> **Supplied data**:
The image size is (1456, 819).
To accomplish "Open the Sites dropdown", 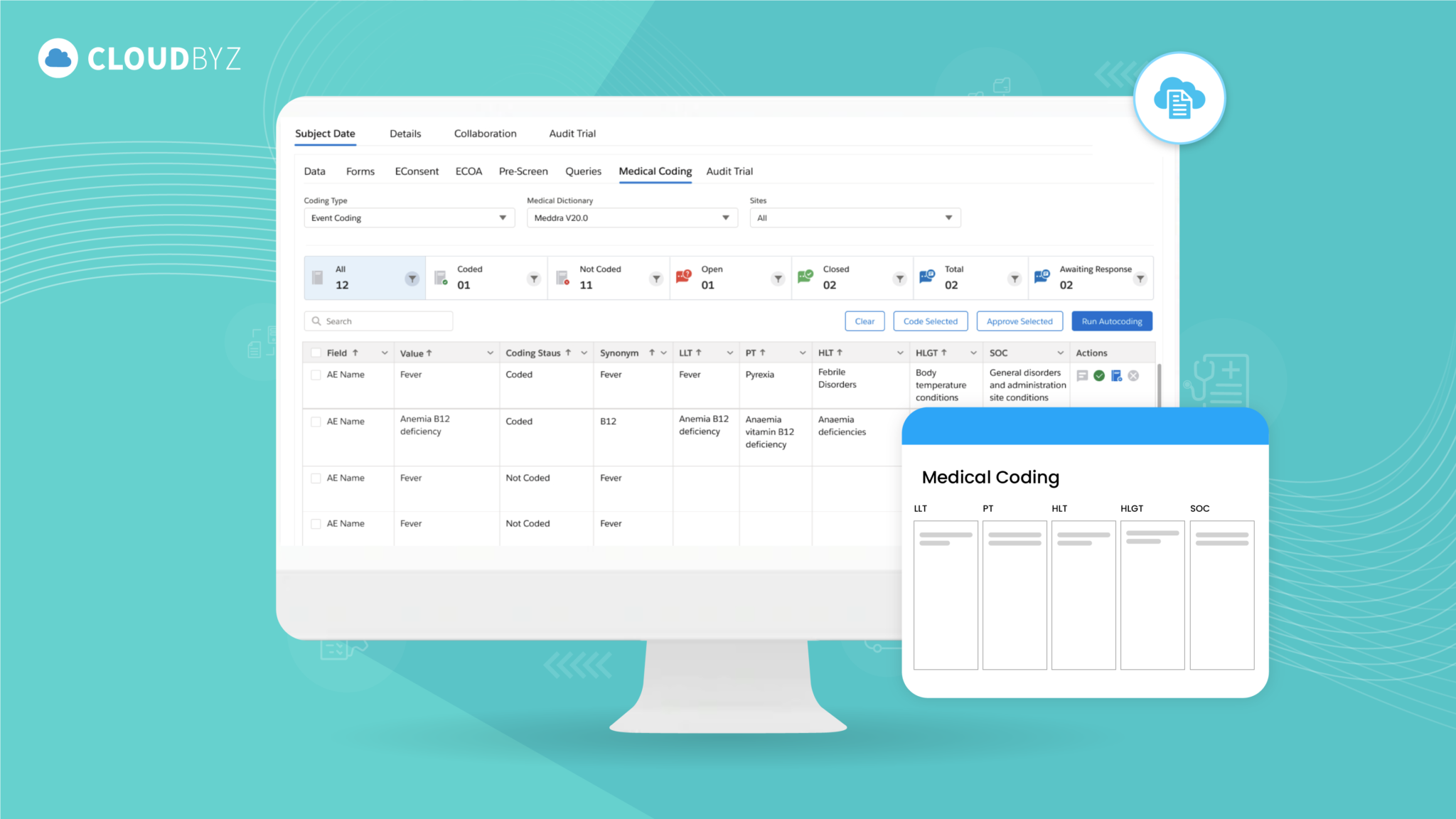I will [855, 218].
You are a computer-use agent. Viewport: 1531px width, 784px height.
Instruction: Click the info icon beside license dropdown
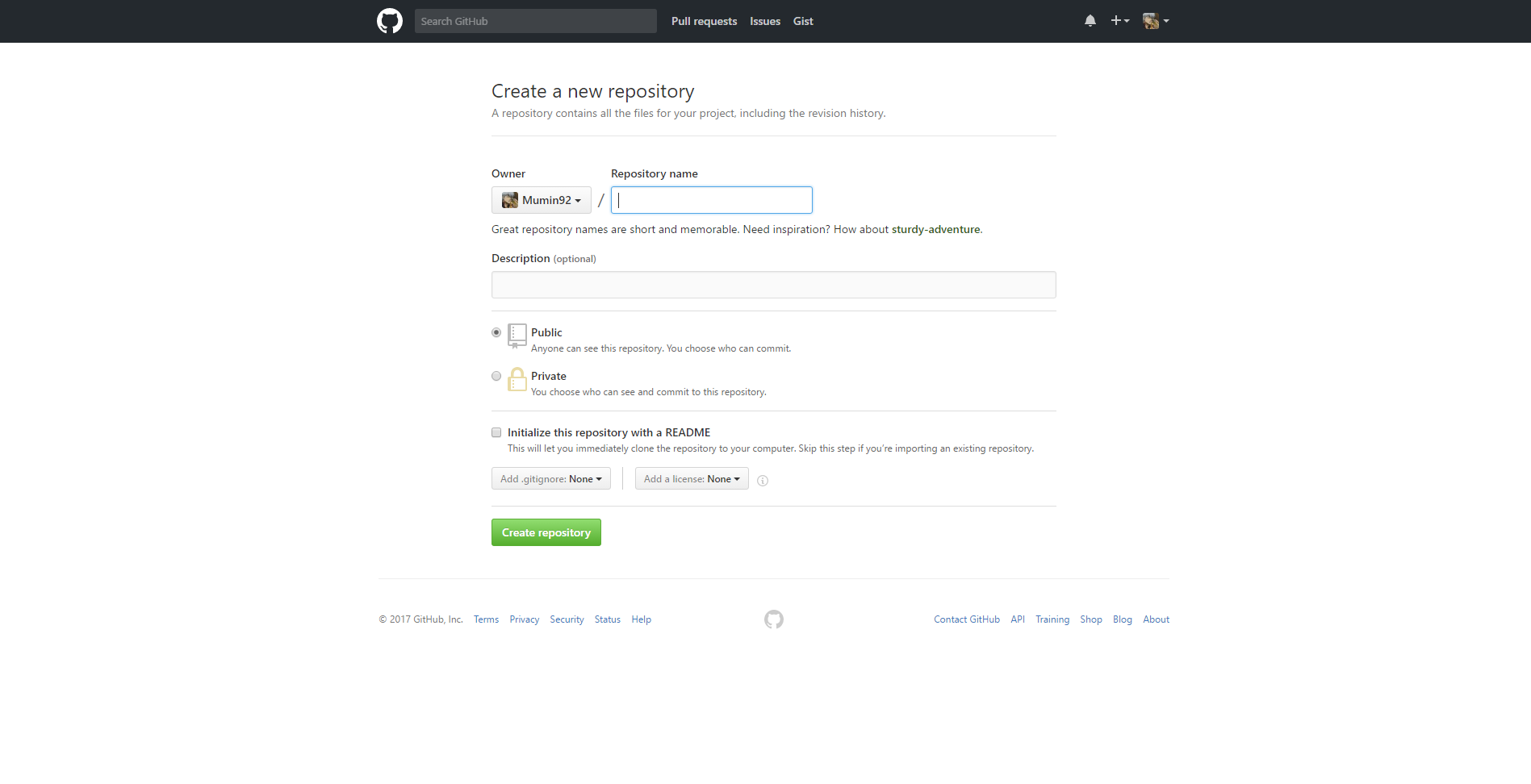pyautogui.click(x=763, y=480)
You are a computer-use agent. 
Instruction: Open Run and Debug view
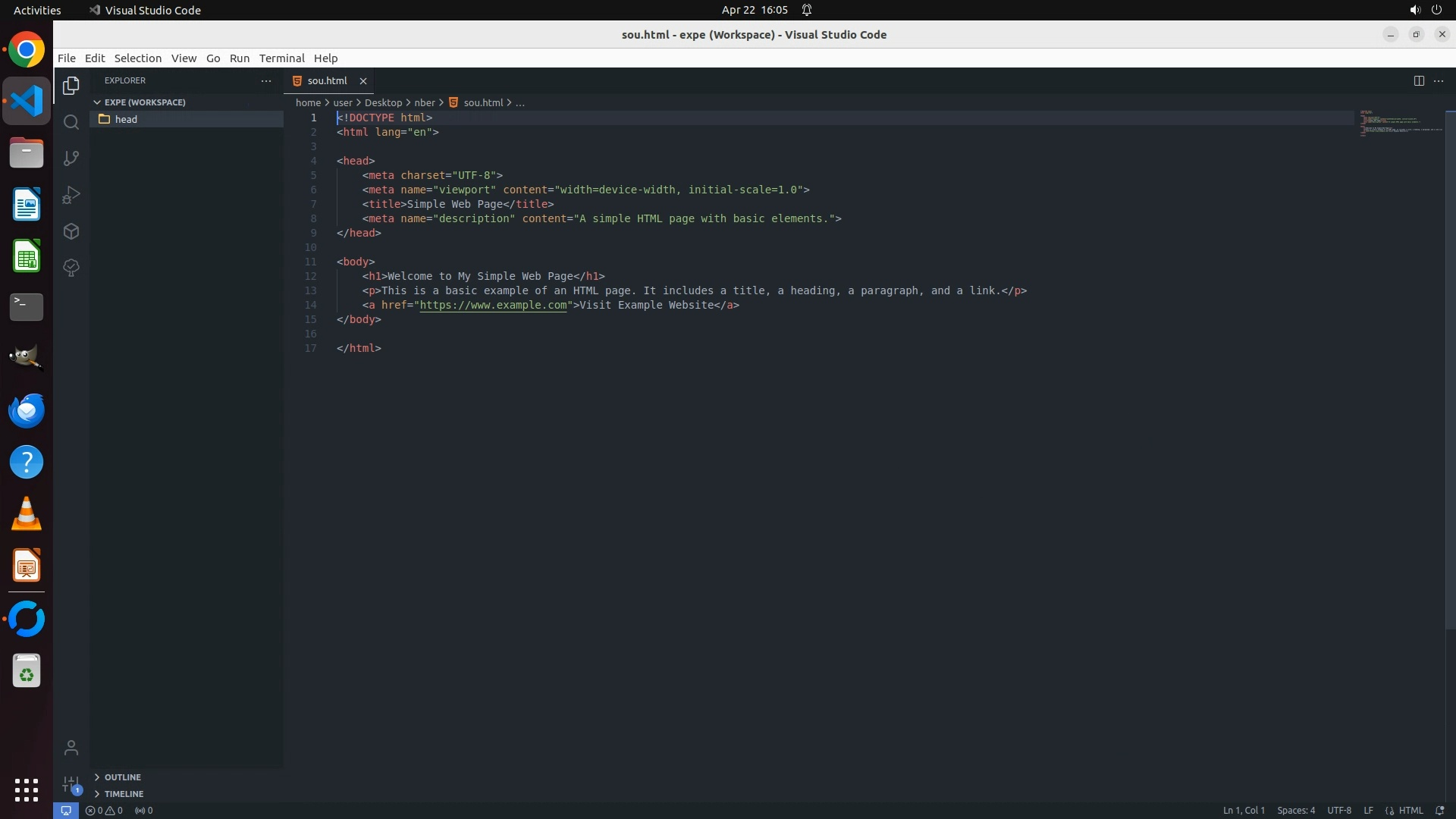pos(71,195)
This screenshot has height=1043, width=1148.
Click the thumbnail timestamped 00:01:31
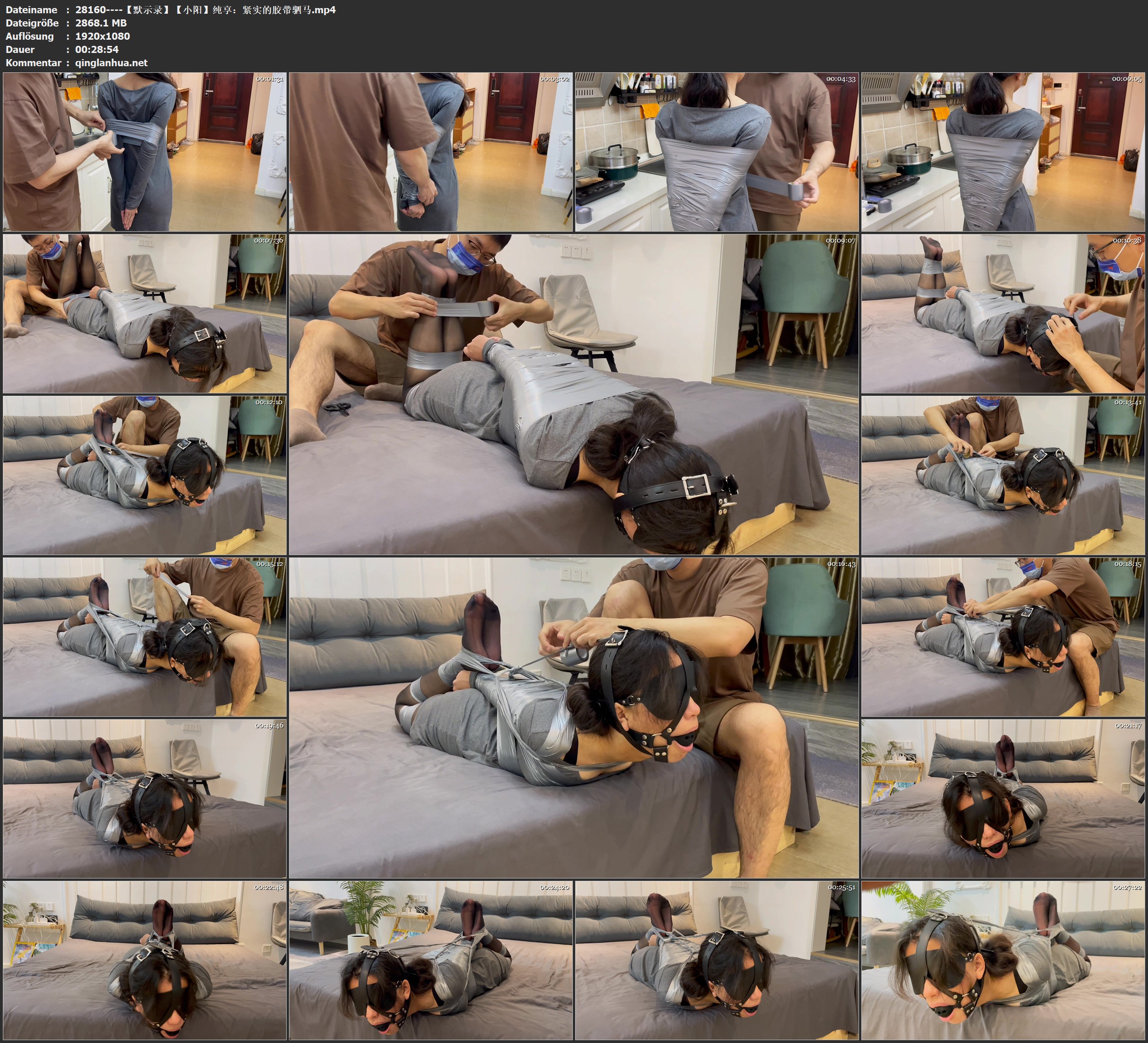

> **Exercise brief**: Search the listing for the string "computer". Copy each line where it is found.

> **Solution for this task**:
You are a computer-use agent. Viewport: 1531px width, 784px height.
You are a computer-use agent. 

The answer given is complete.